ASSIGNMENT. Which lines below contain "GGSIPU"? Copy every one of them.
START RECORDS FOR PROCESSING
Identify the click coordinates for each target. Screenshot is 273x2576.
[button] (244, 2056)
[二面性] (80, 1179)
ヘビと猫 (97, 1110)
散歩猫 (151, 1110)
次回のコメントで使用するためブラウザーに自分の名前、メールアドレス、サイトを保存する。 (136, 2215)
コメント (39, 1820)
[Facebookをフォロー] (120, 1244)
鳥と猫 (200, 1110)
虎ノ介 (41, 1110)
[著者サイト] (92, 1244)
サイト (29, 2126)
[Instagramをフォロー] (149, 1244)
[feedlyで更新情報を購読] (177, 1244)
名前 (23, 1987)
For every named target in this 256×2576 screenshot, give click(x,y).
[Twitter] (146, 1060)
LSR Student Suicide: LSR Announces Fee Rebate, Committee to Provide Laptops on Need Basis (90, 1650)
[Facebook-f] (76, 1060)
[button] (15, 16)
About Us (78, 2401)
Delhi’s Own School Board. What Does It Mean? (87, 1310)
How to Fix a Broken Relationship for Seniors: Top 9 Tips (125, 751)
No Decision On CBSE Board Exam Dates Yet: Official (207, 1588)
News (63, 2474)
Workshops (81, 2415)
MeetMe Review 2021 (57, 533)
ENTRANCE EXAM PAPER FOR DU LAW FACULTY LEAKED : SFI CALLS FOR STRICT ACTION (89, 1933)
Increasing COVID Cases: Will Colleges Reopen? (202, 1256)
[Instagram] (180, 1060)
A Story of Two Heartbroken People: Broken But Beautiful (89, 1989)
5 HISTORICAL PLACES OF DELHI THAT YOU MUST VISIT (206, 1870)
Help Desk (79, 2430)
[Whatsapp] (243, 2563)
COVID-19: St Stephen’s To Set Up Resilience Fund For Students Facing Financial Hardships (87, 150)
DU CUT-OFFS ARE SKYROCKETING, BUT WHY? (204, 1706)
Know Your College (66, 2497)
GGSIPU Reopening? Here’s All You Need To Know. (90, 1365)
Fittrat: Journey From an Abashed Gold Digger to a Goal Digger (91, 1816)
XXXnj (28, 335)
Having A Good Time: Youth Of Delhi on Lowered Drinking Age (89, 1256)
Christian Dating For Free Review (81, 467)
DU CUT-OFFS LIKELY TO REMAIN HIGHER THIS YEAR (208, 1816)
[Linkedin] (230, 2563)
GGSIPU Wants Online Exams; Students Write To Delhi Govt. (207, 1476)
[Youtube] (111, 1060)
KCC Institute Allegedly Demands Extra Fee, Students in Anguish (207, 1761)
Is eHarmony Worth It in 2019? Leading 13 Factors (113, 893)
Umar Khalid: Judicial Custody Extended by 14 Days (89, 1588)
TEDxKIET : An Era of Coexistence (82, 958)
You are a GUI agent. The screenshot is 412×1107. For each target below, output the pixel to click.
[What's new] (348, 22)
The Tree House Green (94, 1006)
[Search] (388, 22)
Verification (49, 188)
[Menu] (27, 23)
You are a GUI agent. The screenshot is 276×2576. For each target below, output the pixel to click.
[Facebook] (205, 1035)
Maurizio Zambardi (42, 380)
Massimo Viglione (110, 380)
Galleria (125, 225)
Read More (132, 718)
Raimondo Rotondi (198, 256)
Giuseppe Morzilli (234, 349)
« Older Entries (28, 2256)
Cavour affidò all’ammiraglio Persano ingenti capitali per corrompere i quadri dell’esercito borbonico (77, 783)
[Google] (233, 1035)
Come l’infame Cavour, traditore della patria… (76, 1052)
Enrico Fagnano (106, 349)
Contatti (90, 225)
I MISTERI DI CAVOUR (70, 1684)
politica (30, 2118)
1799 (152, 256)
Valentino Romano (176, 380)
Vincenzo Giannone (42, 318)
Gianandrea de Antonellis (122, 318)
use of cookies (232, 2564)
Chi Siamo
END RECORDS FOR PROCESSING
WRITTEN ANSWER.
GGSIPU Reopening? Here’s All You Need To Know. (90, 1365)
GGSIPU Wants Online Exams; Students Write To Delhi Govt. (207, 1476)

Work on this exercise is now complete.